== SOURCE MATERIAL

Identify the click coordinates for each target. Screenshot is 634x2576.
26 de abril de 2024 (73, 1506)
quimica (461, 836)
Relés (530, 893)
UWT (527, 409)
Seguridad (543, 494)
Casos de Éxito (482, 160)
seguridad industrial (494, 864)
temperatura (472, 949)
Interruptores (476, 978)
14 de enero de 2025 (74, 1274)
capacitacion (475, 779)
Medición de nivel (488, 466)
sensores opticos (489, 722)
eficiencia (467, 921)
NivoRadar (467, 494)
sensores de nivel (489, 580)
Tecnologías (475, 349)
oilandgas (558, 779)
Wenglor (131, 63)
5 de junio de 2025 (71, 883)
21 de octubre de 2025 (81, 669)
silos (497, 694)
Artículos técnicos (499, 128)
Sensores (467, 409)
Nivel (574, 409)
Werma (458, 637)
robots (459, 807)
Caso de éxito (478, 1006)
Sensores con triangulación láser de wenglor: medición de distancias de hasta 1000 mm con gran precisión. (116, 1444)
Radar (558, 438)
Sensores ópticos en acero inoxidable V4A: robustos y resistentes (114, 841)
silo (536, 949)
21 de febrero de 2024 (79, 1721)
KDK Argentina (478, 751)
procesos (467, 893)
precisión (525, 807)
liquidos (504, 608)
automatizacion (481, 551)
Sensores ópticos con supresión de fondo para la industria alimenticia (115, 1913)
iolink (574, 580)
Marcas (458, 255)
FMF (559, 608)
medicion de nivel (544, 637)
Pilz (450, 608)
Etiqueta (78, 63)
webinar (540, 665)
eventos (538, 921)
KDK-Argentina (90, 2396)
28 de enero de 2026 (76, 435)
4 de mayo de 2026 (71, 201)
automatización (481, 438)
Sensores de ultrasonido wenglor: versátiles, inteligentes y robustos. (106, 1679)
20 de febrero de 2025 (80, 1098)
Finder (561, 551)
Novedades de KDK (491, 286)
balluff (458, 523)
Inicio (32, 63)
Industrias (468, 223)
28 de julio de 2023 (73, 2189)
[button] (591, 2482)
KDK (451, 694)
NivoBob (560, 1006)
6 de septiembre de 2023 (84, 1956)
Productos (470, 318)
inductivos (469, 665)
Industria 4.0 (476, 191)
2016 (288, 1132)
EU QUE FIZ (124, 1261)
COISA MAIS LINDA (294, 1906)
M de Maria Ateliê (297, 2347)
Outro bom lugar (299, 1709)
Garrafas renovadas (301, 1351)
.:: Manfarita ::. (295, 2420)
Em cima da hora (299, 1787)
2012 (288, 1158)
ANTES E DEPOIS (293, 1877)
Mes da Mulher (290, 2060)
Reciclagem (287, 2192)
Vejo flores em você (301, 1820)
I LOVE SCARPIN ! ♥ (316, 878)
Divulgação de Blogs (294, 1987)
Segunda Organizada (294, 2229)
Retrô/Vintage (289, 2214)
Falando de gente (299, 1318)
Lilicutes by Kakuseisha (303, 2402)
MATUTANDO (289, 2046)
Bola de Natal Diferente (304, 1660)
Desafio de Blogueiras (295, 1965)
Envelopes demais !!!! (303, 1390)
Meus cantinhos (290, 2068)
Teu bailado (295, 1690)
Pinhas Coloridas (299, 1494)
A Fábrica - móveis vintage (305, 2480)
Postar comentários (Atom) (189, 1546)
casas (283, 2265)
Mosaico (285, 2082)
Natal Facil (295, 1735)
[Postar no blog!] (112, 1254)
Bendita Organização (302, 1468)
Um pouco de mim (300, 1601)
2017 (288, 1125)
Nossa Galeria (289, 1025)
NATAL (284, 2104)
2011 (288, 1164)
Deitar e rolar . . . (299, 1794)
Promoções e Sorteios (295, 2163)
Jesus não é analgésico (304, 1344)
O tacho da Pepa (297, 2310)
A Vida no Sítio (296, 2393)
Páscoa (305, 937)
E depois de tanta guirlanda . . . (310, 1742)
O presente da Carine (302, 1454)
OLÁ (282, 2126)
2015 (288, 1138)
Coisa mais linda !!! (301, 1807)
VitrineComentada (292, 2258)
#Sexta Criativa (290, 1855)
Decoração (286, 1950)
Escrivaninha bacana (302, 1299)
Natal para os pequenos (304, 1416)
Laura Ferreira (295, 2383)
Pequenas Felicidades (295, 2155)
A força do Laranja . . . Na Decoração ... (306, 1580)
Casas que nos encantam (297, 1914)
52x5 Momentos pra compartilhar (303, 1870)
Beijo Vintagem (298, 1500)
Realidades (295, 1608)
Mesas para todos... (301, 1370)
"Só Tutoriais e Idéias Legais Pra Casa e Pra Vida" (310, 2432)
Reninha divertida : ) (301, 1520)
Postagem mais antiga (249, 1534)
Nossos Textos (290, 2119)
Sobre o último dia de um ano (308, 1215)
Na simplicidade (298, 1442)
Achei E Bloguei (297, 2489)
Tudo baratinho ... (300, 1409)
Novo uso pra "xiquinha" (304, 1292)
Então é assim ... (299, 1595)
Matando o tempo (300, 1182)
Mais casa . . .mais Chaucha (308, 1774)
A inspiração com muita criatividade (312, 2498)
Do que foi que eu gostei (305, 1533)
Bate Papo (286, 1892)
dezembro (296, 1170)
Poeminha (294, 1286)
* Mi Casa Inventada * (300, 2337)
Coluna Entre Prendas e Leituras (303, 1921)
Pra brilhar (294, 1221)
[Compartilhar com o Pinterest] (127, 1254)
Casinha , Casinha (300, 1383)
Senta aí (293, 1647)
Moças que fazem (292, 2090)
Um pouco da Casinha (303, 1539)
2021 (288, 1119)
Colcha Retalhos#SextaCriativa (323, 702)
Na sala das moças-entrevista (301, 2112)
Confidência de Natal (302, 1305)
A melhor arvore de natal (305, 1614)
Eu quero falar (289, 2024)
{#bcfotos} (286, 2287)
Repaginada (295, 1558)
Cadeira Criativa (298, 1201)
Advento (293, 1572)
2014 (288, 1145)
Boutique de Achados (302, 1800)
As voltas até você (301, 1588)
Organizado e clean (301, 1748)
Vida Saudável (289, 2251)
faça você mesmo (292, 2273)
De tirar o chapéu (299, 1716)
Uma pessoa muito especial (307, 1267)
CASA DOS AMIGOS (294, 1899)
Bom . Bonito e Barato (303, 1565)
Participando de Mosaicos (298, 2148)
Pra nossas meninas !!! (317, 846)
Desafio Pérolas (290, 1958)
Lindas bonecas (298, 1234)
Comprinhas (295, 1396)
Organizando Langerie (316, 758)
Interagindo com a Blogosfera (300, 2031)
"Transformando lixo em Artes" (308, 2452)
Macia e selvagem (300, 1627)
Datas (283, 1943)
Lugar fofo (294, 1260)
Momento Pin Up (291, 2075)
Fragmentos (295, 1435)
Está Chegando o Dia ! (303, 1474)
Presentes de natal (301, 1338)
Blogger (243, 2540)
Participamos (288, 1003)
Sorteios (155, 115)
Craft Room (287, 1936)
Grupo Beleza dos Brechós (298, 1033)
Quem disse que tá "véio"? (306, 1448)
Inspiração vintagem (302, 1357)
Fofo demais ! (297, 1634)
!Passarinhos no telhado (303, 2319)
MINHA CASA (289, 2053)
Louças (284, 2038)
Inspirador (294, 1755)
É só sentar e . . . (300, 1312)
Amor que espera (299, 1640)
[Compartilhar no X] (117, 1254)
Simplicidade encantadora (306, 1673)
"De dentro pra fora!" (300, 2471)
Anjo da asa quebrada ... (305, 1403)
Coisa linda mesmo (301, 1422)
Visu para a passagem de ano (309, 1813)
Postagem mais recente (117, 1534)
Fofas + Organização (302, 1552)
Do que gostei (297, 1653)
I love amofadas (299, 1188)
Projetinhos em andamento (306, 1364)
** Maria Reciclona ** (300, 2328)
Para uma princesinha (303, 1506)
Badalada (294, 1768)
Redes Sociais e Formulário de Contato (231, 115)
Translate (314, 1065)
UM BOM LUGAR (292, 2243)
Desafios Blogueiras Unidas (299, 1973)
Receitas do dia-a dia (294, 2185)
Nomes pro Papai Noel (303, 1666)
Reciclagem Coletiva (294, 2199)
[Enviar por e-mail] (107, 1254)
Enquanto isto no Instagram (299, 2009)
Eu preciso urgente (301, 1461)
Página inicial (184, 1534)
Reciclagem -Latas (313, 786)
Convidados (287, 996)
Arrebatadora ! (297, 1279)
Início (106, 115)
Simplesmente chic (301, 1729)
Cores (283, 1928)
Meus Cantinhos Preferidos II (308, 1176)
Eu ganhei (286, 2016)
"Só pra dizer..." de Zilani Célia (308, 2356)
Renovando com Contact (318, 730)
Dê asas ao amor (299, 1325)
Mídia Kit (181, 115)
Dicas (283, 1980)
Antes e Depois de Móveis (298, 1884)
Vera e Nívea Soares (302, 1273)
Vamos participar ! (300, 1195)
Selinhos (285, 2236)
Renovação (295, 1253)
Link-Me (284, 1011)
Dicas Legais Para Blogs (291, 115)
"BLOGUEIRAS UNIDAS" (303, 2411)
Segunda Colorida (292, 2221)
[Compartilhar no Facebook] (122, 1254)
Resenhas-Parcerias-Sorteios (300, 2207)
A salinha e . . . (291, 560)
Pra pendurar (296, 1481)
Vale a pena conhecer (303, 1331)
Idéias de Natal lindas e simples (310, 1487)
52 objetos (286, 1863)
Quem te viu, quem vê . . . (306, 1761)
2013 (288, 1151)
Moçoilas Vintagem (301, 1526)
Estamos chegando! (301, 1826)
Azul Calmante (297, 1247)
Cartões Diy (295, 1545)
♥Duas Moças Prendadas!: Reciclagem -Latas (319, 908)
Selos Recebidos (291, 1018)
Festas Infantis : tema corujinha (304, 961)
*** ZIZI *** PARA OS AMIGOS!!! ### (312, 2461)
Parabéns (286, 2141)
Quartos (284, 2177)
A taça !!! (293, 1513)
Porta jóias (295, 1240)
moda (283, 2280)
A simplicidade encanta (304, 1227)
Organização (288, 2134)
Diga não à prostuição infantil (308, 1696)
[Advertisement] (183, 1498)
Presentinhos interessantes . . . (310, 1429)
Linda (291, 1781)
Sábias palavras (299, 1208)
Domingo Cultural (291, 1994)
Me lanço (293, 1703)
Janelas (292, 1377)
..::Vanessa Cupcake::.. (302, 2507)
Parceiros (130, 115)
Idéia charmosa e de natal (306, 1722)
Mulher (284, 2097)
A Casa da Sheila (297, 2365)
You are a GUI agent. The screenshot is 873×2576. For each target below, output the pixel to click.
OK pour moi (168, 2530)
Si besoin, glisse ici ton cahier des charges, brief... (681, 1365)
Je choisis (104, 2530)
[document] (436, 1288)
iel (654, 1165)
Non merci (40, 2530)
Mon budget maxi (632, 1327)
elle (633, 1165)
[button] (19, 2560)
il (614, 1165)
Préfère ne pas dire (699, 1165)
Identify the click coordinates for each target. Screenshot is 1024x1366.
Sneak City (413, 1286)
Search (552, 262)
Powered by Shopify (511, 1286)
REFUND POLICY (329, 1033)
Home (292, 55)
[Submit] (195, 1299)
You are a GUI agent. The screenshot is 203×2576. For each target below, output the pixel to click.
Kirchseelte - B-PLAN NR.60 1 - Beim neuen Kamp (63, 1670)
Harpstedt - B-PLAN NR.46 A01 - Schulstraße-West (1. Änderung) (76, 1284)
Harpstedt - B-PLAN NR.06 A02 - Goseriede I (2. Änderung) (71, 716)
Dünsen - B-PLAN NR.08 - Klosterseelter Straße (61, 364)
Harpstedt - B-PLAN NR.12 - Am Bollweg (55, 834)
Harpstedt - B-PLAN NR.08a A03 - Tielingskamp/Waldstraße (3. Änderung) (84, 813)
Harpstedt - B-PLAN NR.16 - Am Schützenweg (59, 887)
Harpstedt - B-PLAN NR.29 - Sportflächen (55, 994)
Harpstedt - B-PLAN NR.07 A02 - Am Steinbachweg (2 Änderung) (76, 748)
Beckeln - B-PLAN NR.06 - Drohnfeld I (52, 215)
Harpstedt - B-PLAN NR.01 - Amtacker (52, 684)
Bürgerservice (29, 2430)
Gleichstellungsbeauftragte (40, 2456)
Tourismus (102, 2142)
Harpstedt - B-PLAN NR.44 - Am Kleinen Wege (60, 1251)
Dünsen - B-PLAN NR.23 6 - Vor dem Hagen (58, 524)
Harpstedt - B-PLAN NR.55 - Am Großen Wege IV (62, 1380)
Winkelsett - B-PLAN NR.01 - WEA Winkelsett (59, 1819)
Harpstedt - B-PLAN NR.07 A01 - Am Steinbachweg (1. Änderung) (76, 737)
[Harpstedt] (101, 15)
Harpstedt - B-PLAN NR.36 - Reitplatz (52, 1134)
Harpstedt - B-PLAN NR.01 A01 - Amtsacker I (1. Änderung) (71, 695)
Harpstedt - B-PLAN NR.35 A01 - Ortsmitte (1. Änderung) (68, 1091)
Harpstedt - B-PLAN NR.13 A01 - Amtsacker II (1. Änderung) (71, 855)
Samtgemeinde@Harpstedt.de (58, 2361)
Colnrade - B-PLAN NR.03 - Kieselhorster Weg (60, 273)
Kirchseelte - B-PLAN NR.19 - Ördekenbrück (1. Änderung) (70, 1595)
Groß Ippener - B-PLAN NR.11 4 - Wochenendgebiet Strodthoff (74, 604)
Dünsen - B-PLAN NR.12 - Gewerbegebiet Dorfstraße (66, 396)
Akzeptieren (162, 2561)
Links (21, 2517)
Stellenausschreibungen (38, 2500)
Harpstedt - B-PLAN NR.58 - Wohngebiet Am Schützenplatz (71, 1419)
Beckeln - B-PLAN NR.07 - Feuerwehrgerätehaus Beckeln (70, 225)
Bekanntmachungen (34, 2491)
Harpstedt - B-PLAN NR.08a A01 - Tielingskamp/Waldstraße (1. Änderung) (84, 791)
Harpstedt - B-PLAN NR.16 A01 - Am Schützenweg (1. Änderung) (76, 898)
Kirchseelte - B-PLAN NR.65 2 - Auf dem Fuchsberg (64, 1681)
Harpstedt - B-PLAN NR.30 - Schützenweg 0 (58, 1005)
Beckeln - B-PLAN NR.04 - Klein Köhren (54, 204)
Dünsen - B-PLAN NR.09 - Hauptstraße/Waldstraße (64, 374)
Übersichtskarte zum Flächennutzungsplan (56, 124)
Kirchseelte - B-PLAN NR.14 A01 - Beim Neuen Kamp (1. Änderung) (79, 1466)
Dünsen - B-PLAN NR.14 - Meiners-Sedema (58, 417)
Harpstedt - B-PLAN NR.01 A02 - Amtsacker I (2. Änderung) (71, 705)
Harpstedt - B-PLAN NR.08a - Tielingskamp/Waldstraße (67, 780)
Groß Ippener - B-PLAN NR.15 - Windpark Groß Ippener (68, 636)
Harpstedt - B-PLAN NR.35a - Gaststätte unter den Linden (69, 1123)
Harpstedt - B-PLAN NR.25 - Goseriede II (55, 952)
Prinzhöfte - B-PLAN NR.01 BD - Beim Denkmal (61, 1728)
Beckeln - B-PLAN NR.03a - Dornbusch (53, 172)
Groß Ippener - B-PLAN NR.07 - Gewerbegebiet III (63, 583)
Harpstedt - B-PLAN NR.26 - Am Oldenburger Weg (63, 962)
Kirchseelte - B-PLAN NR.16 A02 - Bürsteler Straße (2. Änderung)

====

§ **EXERCISE INSTRUCTIONS**: Write out a verbatim copy of the data, beginning with its first line and ending with the line that contains "6 de septiembre de 2023 (84, 1956)".

§ **ANSWER**:
Identify the click coordinates for each target. Screenshot is 634x2576.
26 de abril de 2024 (73, 1506)
quimica (461, 836)
Relés (530, 893)
UWT (527, 409)
Seguridad (543, 494)
Casos de Éxito (482, 160)
seguridad industrial (494, 864)
temperatura (472, 949)
Interruptores (476, 978)
14 de enero de 2025 (74, 1274)
capacitacion (475, 779)
Medición de nivel (488, 466)
sensores opticos (489, 722)
eficiencia (467, 921)
NivoRadar (467, 494)
sensores de nivel (489, 580)
Tecnologías (475, 349)
oilandgas (558, 779)
Wenglor (131, 63)
5 de junio de 2025 (71, 883)
21 de octubre de 2025 (81, 669)
silos (497, 694)
Artículos técnicos (499, 128)
Sensores (467, 409)
Nivel (574, 409)
Werma (458, 637)
robots (459, 807)
Caso de éxito (478, 1006)
Sensores con triangulación láser de wenglor: medición de distancias de hasta 1000 mm con gran precisión. (116, 1444)
Radar (558, 438)
Sensores ópticos en acero inoxidable V4A: robustos y resistentes (114, 841)
silo (536, 949)
21 de febrero de 2024 (79, 1721)
KDK Argentina (478, 751)
procesos (467, 893)
precisión (525, 807)
liquidos (504, 608)
automatizacion (481, 551)
Sensores ópticos con supresión de fondo para la industria alimenticia (115, 1913)
iolink (574, 580)
Marcas (458, 255)
FMF (559, 608)
medicion de nivel (544, 637)
Pilz (450, 608)
Etiqueta (78, 63)
webinar (540, 665)
eventos (538, 921)
KDK-Argentina (90, 2396)
28 de enero de 2026 (76, 435)
4 de mayo de 2026 (71, 201)
automatización (481, 438)
Sensores de ultrasonido wenglor: versátiles, inteligentes y robustos. (106, 1679)
20 de febrero de 2025 (80, 1098)
Finder (561, 551)
Novedades de KDK (491, 286)
balluff (458, 523)
Inicio (32, 63)
Industrias (468, 223)
28 de julio de 2023 (73, 2189)
[button] (591, 2482)
KDK (451, 694)
NivoBob (560, 1006)
6 de septiembre de 2023 (84, 1956)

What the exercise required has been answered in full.